Why do I keep sinning even after becoming a Christian?
Answer
This question is asked by almost every honest Christian — and the fact that you are troubled by ongoing sin rather than comfortable with it is actually a sign of genuine spiritual life.
Paul asked the same thing, with more raw honesty than most of us would dare: "For I do not understand my own actions. For I do not do what I want, but I do the very thing I hate." (Romans 7:15). Whether Paul is describing his pre-conversion struggle, his experience as a Christian, or a representative human experience has been debated for centuries. But the point is unmistakable: the experience of wanting to do right and doing wrong instead is the universal experience of fallen human beings, including redeemed ones.
Here is what the Bible teaches about why this tension persists after conversion:
Conversion does not remove the sinful nature — it begins the lifelong process of its mortification. Galatians 5:17: "For the desires of the flesh are against the Spirit, and the desires of the Spirit are against the flesh, for these are opposed to each other, to keep you from doing the things you want to do." Two natures in genuine conflict. The Christian life is not a state of achieved perfection; it is an ongoing war.
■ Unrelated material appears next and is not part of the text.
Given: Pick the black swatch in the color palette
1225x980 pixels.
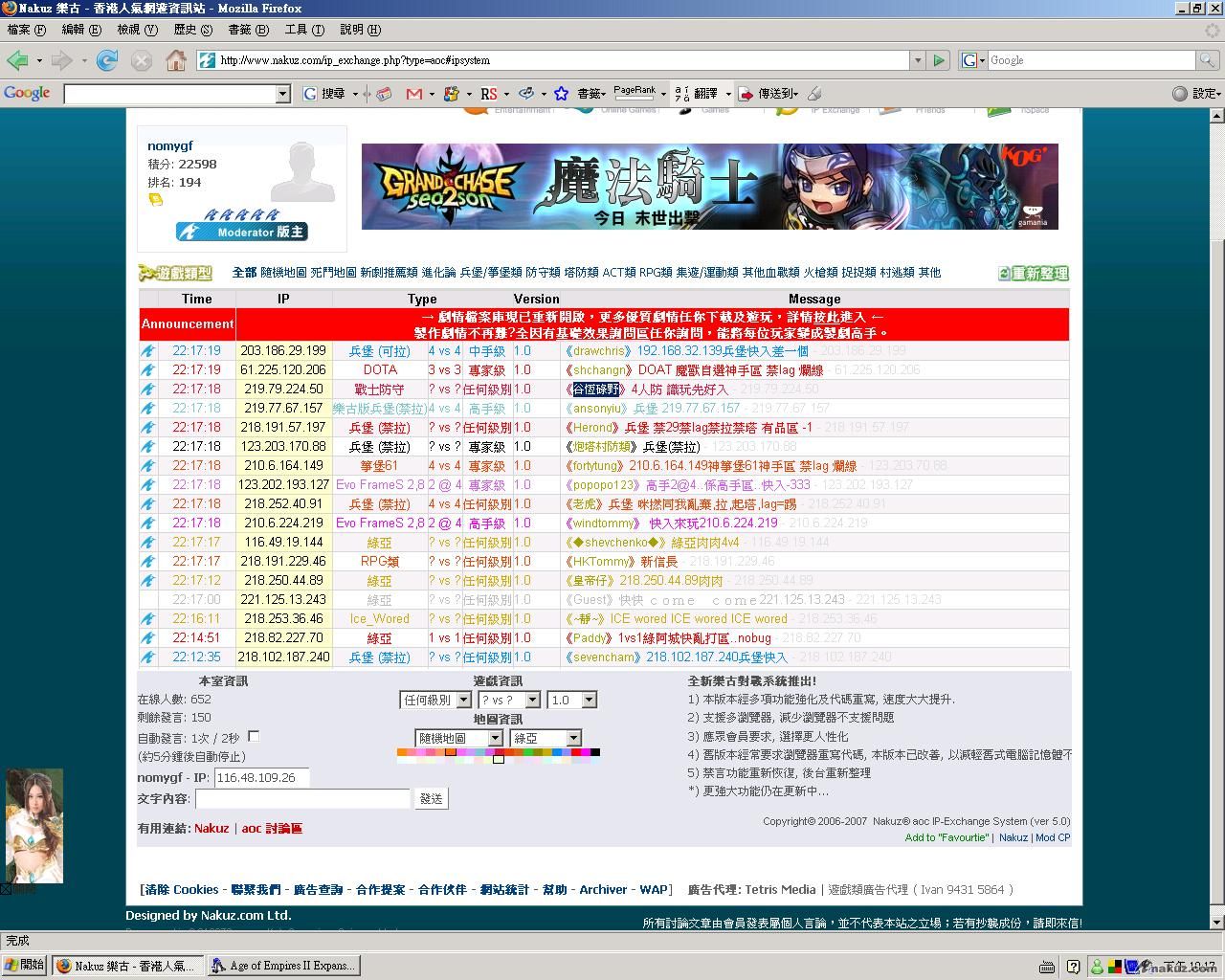Looking at the screenshot, I should (595, 752).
The war is real but it is not equal. Romans 6:14: "Sin will have no dominion over you, since you are not under law but under grace." Sin is a defeated enemy. It no longer reigns — it remains. The difference between the unbeliever and the believer is not that the believer has stopped sinning; it is that sin is no longer the controlling power it once was.
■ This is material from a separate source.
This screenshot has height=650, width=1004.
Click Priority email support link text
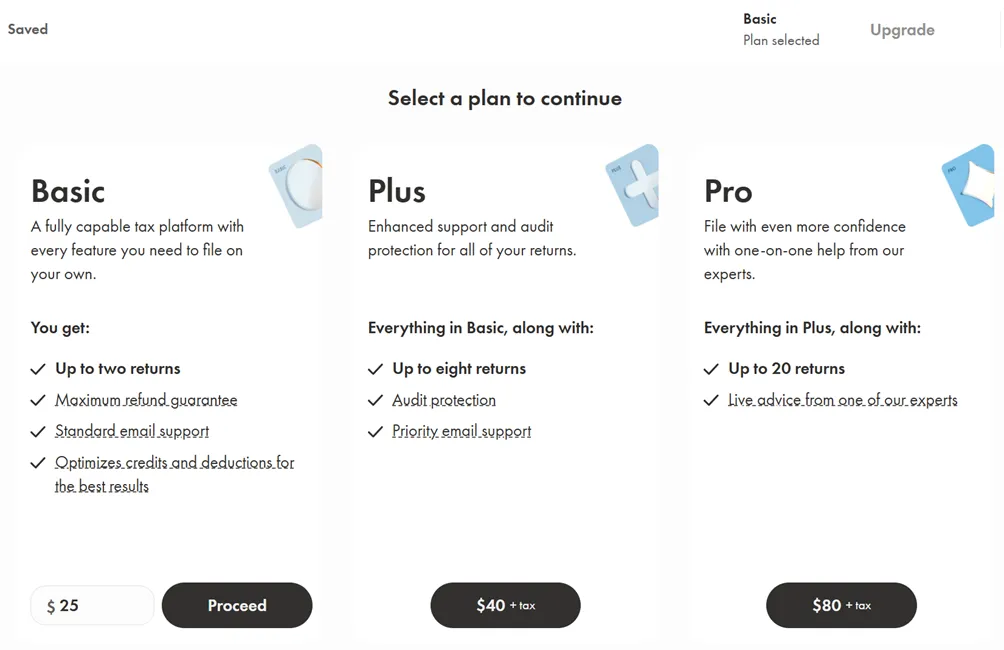461,432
The practical response: Romans 8:13 — "If by the Spirit you put to death the deeds of the body, you will live." Active mortification — deliberate, ongoing, Spirit-empowered killing of sin — not passive waiting. And when you fall: 1 John 2:1: "If anyone does sin, we have an advocate with the Father, Jesus Christ the righteous." The solution to ongoing sin is not despair — it is the advocate.
The person who stops being troubled by ongoing sin has a bigger problem than the person who is still fighting it. Keep fighting.